Alles dreht sich um Mahmud Nasir (Omid Djalili), der ein überzeugter, wenn auch kein streng gläubiger Moslem ist. Als seine Mutter stirbt, findet er seine Geburtsurkunde, die ihn nicht nur als Adoptivkind, sondern mit dem Namen Solly Shimshillewitz auch als Juden ausweist. Um seinen vermeintlichen Vater Izzy Shimshillewitz im Altersheim besuchen zu können, muss er sich als echter Jude beweisen. Doch damit nicht genug: Zeitgleich will sein Sohn Rashid (Amit Shah) um die Hand seiner Freundin Uzma anhalten (Soraya Radfort), deren Stiefvater Arshad Al-Masri (Igal Naor), ein fanatischer Prediger des Islams ist.

Mahmud muss Jude und Moslem zugleich sein. Jude, weil er seinen richtigen Vater treffen will und Moslem, weil er die Heirat seines Sohnes unterstützen und den fanatischen Stiefvater überzeugen möchte. Doch ein Glaube will gelernt sein. Was das Jiddische betrifft, so bringt ihm der kettenrauchende und alkoholliebende Taxifahrer Lenny (Richard Schiff) die wichtigsten Regeln, Wörter und Gebräuche bei.
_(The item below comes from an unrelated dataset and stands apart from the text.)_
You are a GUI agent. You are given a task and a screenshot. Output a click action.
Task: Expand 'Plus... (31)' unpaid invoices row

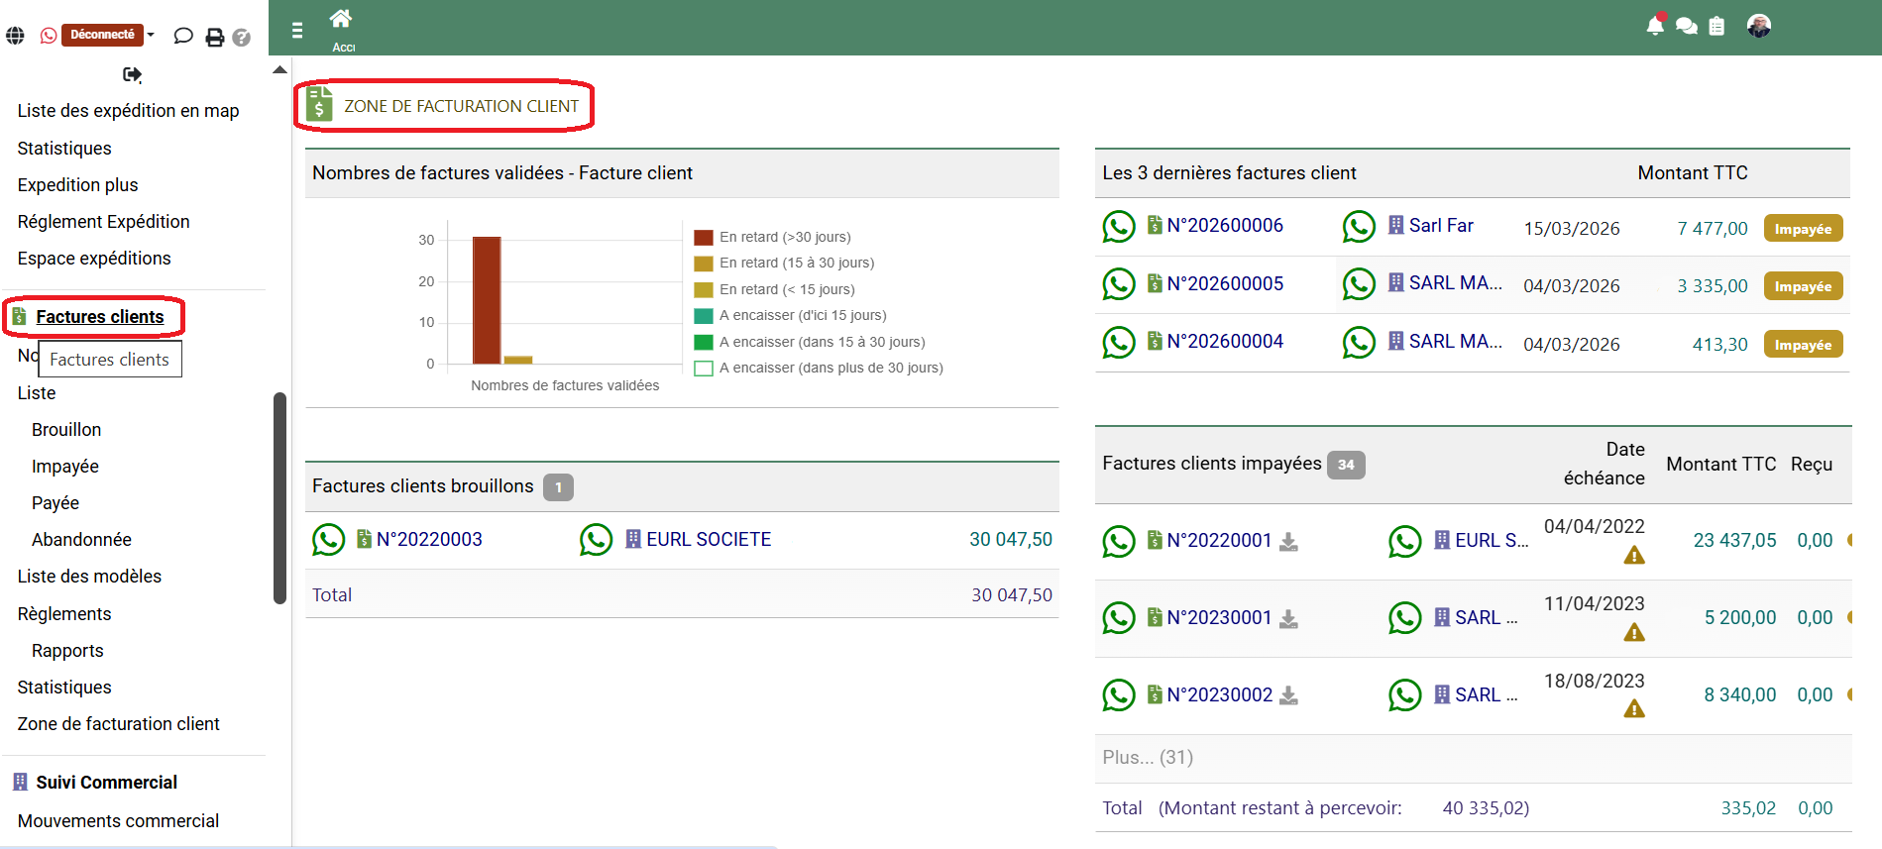(1148, 757)
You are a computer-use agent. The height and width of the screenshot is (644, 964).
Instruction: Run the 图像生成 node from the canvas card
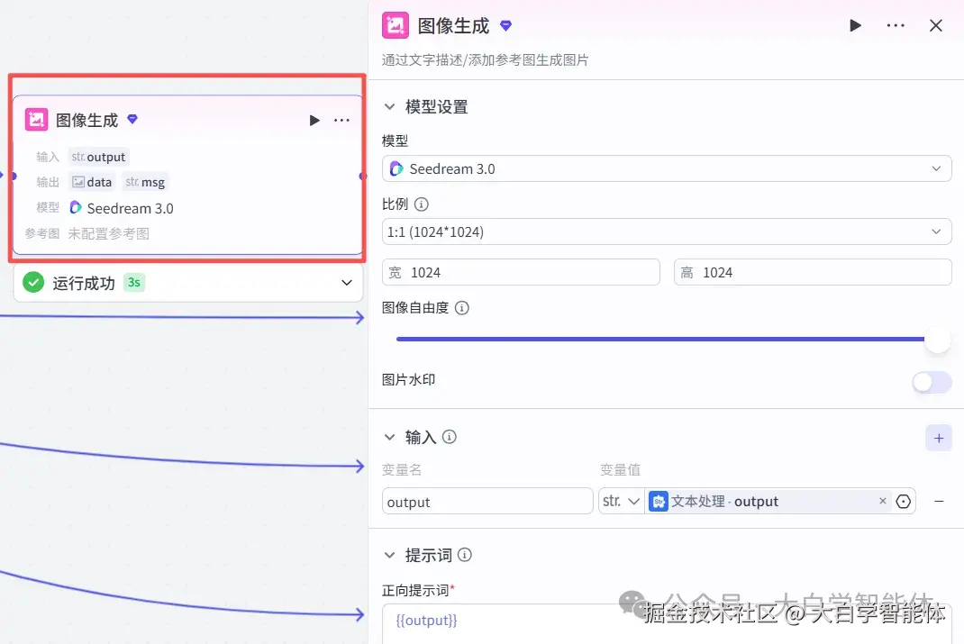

Natürlich alles hinter dem Rücken von Mahmuds Frau (Archie Panjabi), die ihn aufgrund seiner häufigen Abwesenheit schon im Bett einer anderen glaubt. Von den religiösen Irrwegen ihres Mannes hat sie nicht die geringste Ahnung. Als Mahmud eine pro-palästinensische Demonstration besucht und danach auf einer Bar Mitzwa tanzt, fängt die Lage an zu eskalieren.

Wenn ein Film so stark um eine Figur wie Mahmud kreist, dann muss sie schauspielerisch so gut sein, um den ganzen Film zu tragen. Der britisch-iranische Schauspieler und Stand-Up-Comedian Omid Djalili (BBC-Serie The Omid Djalili Show) füllt diese Rolle perfekt aus. Ihm scheint die Rolle nicht nur wie auf den Leib geschrieben. Sie wurde sogar direkt für ihn von dem Autor und Komiker David Baddiel geschrieben. Realisiert hat den Film ein Team mit muslimisch-jüdisch-christlich-atheistisch-buddhistisch-bahaistischen Hintergrund, wie im Presseheft des Films zu lesen ist. Wenn so etwas hervorgehoben wird, tritt es gleichzeitig ganz stark in den Hintergrund.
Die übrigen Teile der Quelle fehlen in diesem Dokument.